Below is a block of records: output all of them exactly and leave out the pictures.

- Supplied information -
= Beginning of Section =

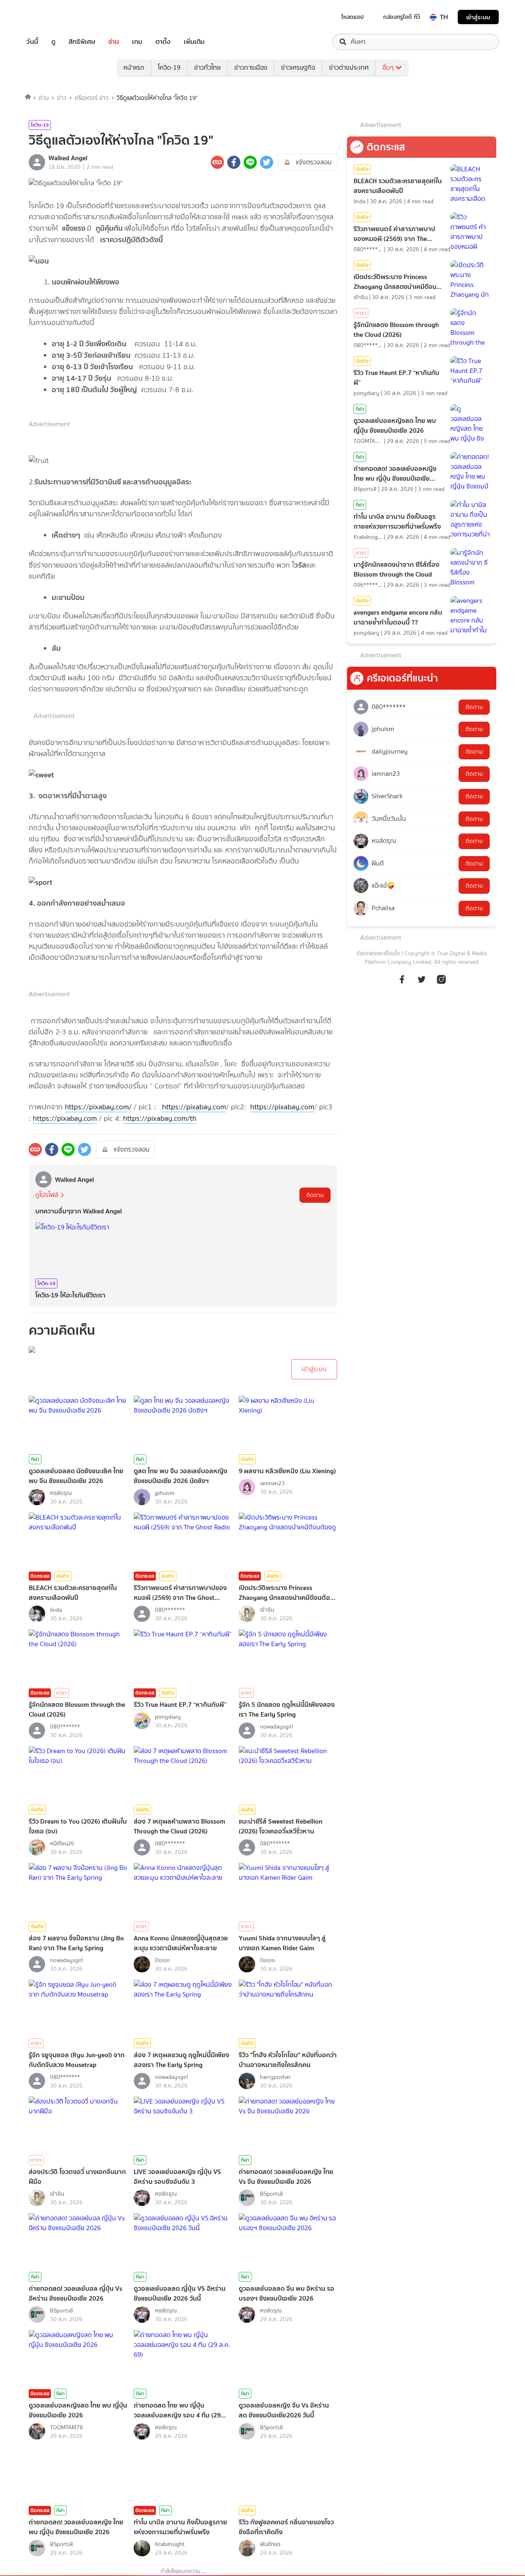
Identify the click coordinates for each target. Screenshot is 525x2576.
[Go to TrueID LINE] (441, 983)
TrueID (50, 17)
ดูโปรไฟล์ (46, 1194)
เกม (137, 42)
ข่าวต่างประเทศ (349, 67)
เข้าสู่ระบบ (478, 17)
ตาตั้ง (163, 42)
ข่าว (61, 97)
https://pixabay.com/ (98, 1107)
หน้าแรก (133, 67)
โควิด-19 (169, 67)
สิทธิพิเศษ (81, 42)
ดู (53, 42)
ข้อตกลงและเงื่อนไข (378, 953)
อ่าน (113, 42)
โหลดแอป (352, 17)
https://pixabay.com (194, 1107)
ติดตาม (315, 1195)
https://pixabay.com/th (159, 1118)
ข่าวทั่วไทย (207, 67)
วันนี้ (32, 42)
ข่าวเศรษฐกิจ (298, 67)
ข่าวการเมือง (250, 67)
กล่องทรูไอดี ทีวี (401, 17)
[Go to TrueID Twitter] (421, 983)
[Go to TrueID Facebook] (402, 983)
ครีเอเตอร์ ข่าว (92, 97)
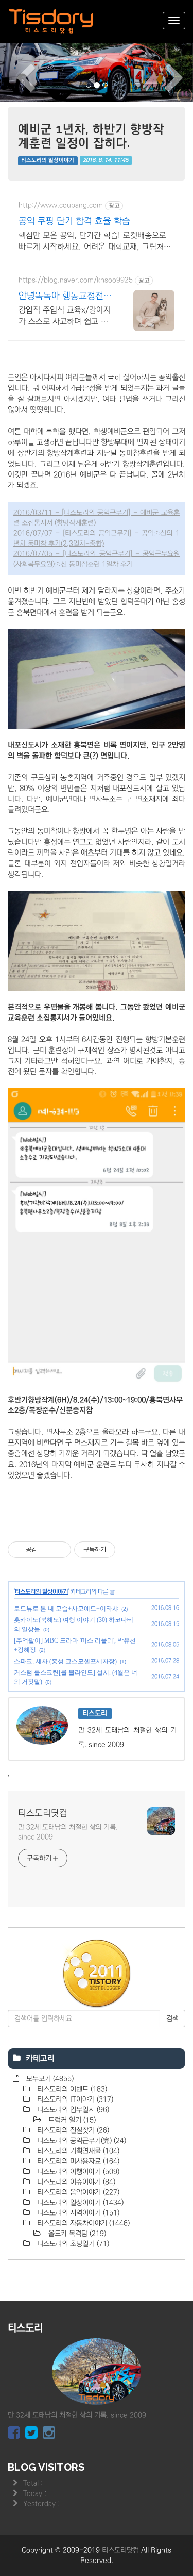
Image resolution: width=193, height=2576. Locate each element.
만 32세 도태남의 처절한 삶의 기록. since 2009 (68, 1832)
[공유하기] (46, 1549)
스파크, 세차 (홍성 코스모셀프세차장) (65, 1661)
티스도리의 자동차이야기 (82, 2223)
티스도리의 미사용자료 (77, 2161)
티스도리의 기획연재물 (77, 2151)
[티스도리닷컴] (51, 21)
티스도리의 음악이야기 (77, 2192)
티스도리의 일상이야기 (47, 160)
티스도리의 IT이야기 (74, 2099)
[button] (14, 71)
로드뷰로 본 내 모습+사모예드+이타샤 (66, 1608)
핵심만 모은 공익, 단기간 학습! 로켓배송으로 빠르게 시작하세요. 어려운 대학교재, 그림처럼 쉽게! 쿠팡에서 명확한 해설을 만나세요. (95, 241)
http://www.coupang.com (61, 205)
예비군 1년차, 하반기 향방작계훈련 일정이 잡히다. (91, 135)
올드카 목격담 (76, 2233)
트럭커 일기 (71, 2120)
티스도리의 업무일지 (72, 2110)
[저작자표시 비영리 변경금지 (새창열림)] (129, 1550)
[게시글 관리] (59, 1549)
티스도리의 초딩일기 (72, 2244)
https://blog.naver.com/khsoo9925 (76, 280)
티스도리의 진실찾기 (72, 2130)
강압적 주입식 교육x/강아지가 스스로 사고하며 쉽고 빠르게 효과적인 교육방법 (65, 316)
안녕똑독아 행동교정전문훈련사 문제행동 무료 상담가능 (65, 296)
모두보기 (49, 2079)
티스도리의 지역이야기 (77, 2213)
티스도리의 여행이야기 (77, 2172)
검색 (172, 2018)
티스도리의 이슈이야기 (75, 2182)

= End of Section =

- Problem solution -
Identify the click coordinates for each target. Screenshot is 525x2576.
[Go to TrueID LINE] (441, 983)
TrueID (50, 17)
ดูโปรไฟล์ (46, 1194)
เกม (137, 42)
ข่าวต่างประเทศ (349, 67)
เข้าสู่ระบบ (478, 17)
ตาตั้ง (163, 42)
ข่าว (61, 97)
https://pixabay.com/ (98, 1107)
หน้าแรก (133, 67)
โควิด-19 (169, 67)
สิทธิพิเศษ (81, 42)
ดู (53, 42)
ข้อตกลงและเงื่อนไข (378, 953)
อ่าน (113, 42)
โหลดแอป (352, 17)
https://pixabay.com (194, 1107)
ติดตาม (315, 1195)
https://pixabay.com/th (159, 1118)
ข่าวทั่วไทย (207, 67)
วันนี้ (32, 42)
ข่าวเศรษฐกิจ (298, 67)
ข่าวการเมือง (250, 67)
กล่องทรูไอดี ทีวี (401, 17)
[Go to TrueID Twitter] (421, 983)
[Go to TrueID Facebook] (402, 983)
ครีเอเตอร์ ข่าว (92, 97)
Image resolution: width=193, height=2576. Locate each element.
만 32세 도태남의 처절한 삶의 기록. since 2009 (68, 1832)
[공유하기] (46, 1549)
스파크, 세차 (홍성 코스모셀프세차장) (65, 1661)
티스도리의 자동차이야기 (82, 2223)
티스도리의 미사용자료 (77, 2161)
티스도리의 기획연재물 (77, 2151)
[티스도리닷컴] (51, 21)
티스도리의 음악이야기 (77, 2192)
티스도리의 일상이야기 (47, 160)
티스도리의 IT이야기 (74, 2099)
[button] (14, 71)
로드뷰로 본 내 모습+사모예드+이타샤 (66, 1608)
핵심만 모은 공익, 단기간 학습! 로켓배송으로 빠르게 시작하세요. 어려운 대학교재, 그림처럼 쉽게! 쿠팡에서 명확한 해설을 만나세요. (95, 241)
http://www.coupang.com (61, 205)
예비군 1년차, 하반기 향방작계훈련 일정이 잡히다. (91, 135)
올드카 목격담 (76, 2233)
트럭커 일기 (71, 2120)
티스도리의 업무일지 (72, 2110)
[저작자표시 비영리 변경금지 (새창열림)] (129, 1550)
[게시글 관리] (59, 1549)
티스도리의 초딩일기 (72, 2244)
https://blog.naver.com/khsoo9925 (76, 280)
티스도리의 진실찾기 (72, 2130)
강압적 주입식 교육x/강아지가 스스로 사고하며 쉽고 빠르게 효과적인 교육방법 (65, 316)
안녕똑독아 행동교정전문훈련사 문제행동 무료 상담가능 (65, 296)
모두보기 (49, 2079)
티스도리의 지역이야기 (77, 2213)
티스도리의 여행이야기 (77, 2172)
검색 (172, 2018)
티스도리의 이슈이야기 (75, 2182)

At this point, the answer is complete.